The net zero secretary has defended the government’s binning of deadlines for landlords to improve energy efficiency including by installing heat pumps.
Claire Coutinho, the secretary of state for energy security and net zero, said ministers didn’t want to put more pressure on rents after opposition MPs criticised the government for the U-turn, saying it will raise household bills for renters.
David Fell, senior analyst at property broker Hamptons, told The Epoch Times the policy to impose a deadline came at a particularly “unfortunate” time for many landlords.
But he also said landlords had been improving the energy efficiency of rented properties faster than homeowners even before the government proposed the deadlines.
It means some landlords will have to insulate their properties, replace gas boilers with heat pumps, or leave the rental market.
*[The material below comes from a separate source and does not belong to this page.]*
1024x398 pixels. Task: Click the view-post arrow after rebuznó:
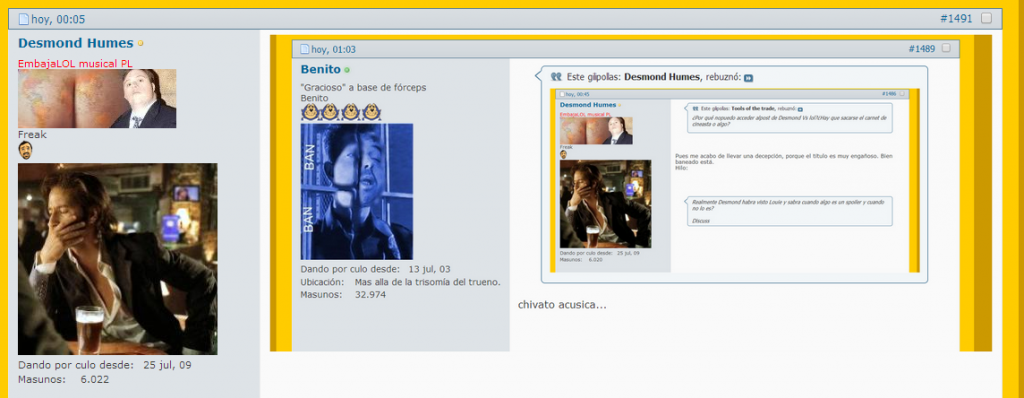tap(748, 78)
The statutory Climate Change Committee (CCC) said the requirement for landlords to improve energy efficiency would have reduced tenants’ bills “significantly” with the savings partially offset by rent increases. The estimate is based on the assumption that energy prices will remain elevated over the next few years.
Opposition Parties: Dropping Deadlines Will Lead to Bigger Bills
Opposition parties criticised the U-turn in a debate on Monday, citing the CCC’s forecast.“The cancellation of some net-zero measures is likely to increase both energy bills and motoring costs for households,” Ed Miliband, shadow secretary for energy security and net zero, said after Ms. Coutinho’s statement on Mr. Sunak’s new net-zero policy.
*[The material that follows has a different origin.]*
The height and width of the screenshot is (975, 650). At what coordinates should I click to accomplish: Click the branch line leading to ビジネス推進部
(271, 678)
“Why did it say that? Let me explain. The government now say that landlords will not have to insulate homes, but as the CCC points out, these regulations ‘would have reduced renters’ energy bills significantly,’” he said.
“Moreover, the cost savings would have outweighed any changes in rent. Therefore, they are not lowering costs; they are raising them.”
Caroline Lucas, the sole Green Party MP who’s standing down in the next election to dedicate herself “fully to climate and nature,” also cited the CCC, saying the policy reversal will “cost renters an extra £300 a year.”
She also slammed the minister’s speech, claiming it “takes Orwellian doublespeak to new levels.”
“I do not know how the secretary of state has the gall to stand at the dispatch box and say that this is about easing the burden on hard-working people, when she knows that all the evidence shows that what has been announced will increase costs for ordinary people,” she stated.
Wera Hobhouse, Liberal Democrat spokeswoman for energy and climate change and transport, also said it’s “unforgivable that the government have cancelled the obligation for landlords to upgrade homes to an EPC grade C rating by 2028 at the latest.”
Minister: Deadline Will Drive Up Rents
Responding to the criticisms, Ms. Coutinho said the reason the government didn’t pursue the policy is that “it could have cost property owners up to £15,000, and we did not want to put further pressure on rents at a time when families are really struggling.”The minister said £6 billion of taxpayers’ money has been earmarked for insulation during this Parliament “with a further £6 billion to 2028 and an additional £5 billion through the energy company obligation and the great British insulation scheme.”
Commenting on Ms. Hobhouse’s proposal, the minister said many landlords are pensioners and will not necessarily pay income tax.
“However, we will continue to look at everything we can do to ensure that insulation is properly delivered,” she said.
Speaking after Labour MP Cat Smith, who made the same criticism, Ms. Coutinho said the deadlines would have led to higher rents and may have led to “more shortages in the private rented sector.”
Expert: Landlords Were Upgrading Homes Anyway
The supply of private rental homes are still well below the 2019 level while demand remains high above the pre-pandemic level, with rents at historic highs.In an email to The Epoch Times, Mr. Fell said the timing of the previously proposed deadlines “was particularly unfortunate for many landlords, given large numbers of them are currently grappling with large increases in mortgage costs.”
“This is likely to continue to for at least the next 12 months as investors roll off cheap fixed rate mortgages. Additionally the proposed cap on upgrade costs was much higher than when the requirement to achieve an EPC rating of E was first introduced in 2018,” he said.
Mr. Fell also said that landlords have been improve the EPC rates of homes even before the deadlines were proposed.
“The share of rented homes with an EPC rating of D or below has been steadily shrinking for the last decade, with the rate of improvement outpacing owner occupiers.”
He added that it’s “not inconceivable” that Labour may enter government and reintroduce the requirement next year, but he’s optimistic that any new legislation may offer “more ‘carrots’ and fewer ‘sticks’” as parties increasingly recognise the current pressures being faced by landlords.